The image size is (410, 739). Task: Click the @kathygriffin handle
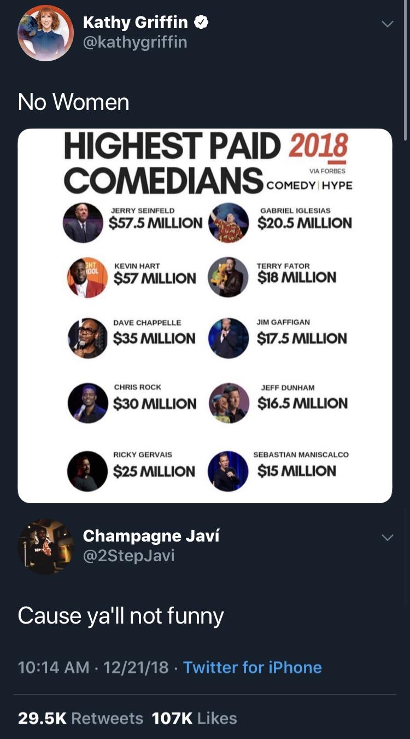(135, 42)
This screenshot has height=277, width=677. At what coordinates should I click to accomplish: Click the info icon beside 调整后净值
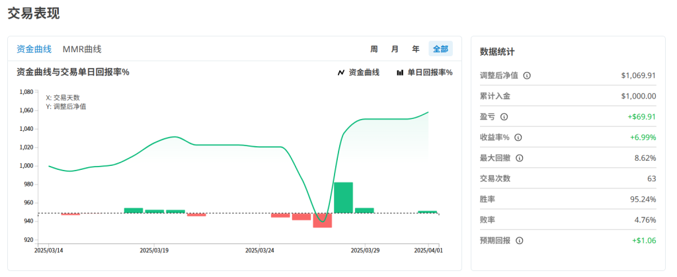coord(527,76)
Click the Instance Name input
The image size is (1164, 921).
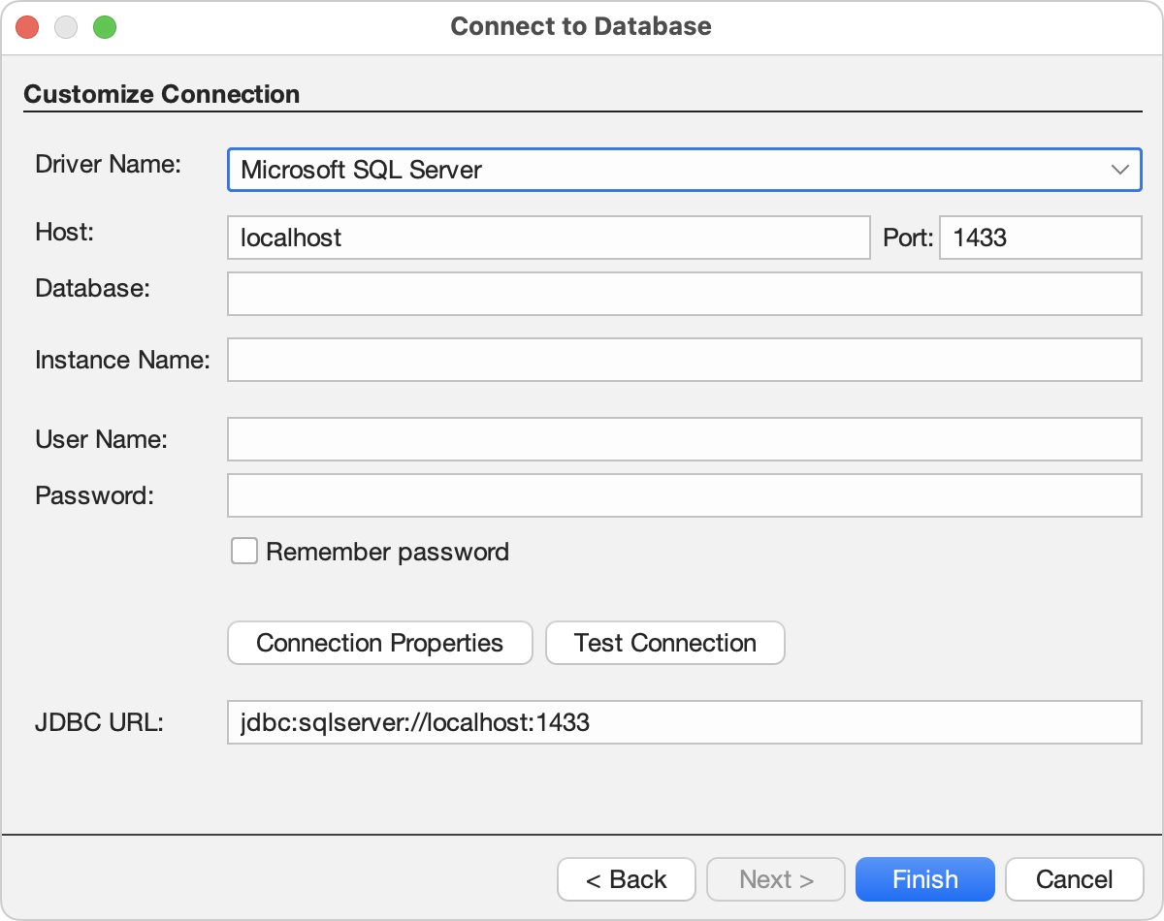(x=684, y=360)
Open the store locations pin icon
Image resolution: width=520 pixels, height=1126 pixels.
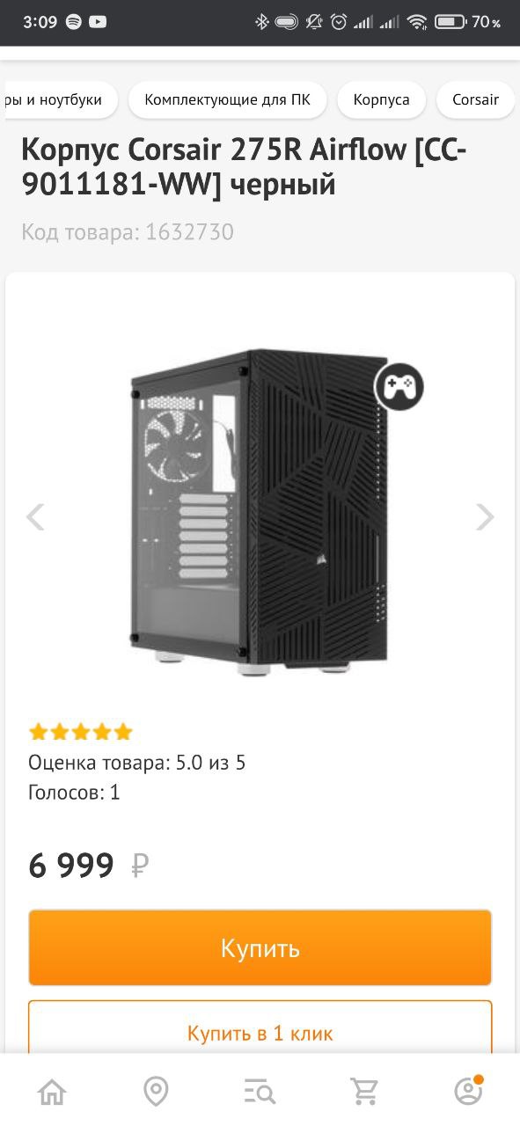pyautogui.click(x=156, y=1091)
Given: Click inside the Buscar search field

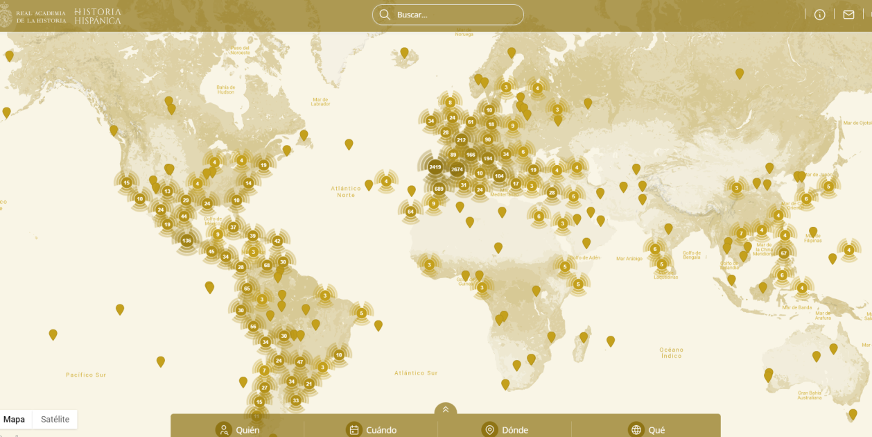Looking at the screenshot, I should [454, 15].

* * *

• EXERCISE PROMPT:
Type the material out again exactly. Skip the pictures.

• SOLUTION FOR THIS EXERCISE:
The image size is (410, 739). Task: Click the @kathygriffin handle
(135, 42)
This screenshot has height=277, width=677. At what coordinates should I click to accomplish: Click the info icon beside 调整后净值
coord(527,76)
Click the Instance Name input
The image size is (1164, 921).
(x=684, y=360)
Open the store locations pin icon
Image resolution: width=520 pixels, height=1126 pixels.
pyautogui.click(x=156, y=1091)
Given: Click inside the Buscar search field

Looking at the screenshot, I should [454, 15].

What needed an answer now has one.